My ode to pigeons recently published in Empire State Verse
DEAR FRIENDS
Pigeons in flapping multitudes once blotted out city skies
until they were hunted—pigeon meat was cheap—or shot
and stuffed to adorn ladies’ hats
or killed just to thin their numbers.
Bred on rooftops, fed from the open palms of empty-nesters,
pigeons never learned to hunt. They need us as we once needed
them to carry messages, but these days all we notice
is that they unload their guano on pricey real estate,
on the manes of the lions at the 42nd St. Library,
and on the wings of the angel leading
William Tecumsheh’s Sherman’s charge
against the South in Central Park.
To get rid of them, Google recommends: owl decoys
22 caliber guns
repellents
poison
metal spikes
wire mesh
Let us remember Cher Ami, the pigeon who delivered
the message that saved 194 soldiers in The Lost Battalion during WW1.

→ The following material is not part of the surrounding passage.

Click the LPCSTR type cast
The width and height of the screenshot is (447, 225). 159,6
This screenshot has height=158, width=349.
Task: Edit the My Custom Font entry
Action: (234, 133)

Targeted by the enemy, Cher Ami lost an eye, a leg,
and still he flew on and posthumously received La Croix De Guerre.
When my daughter was small, chest puffed, she strutted
after pigeons, darted her head back and forth.
She knew how to coo with the best of them.
My granddaughter, raised in a rural suburb
where mourning doves and crows and jays abound,
looked up at a city building ledge in time to see
a chorus line of startled pigeons flapping away.
She clapped her dimpled hands,
and gazed up, laughing.
Close your mouth, I warned.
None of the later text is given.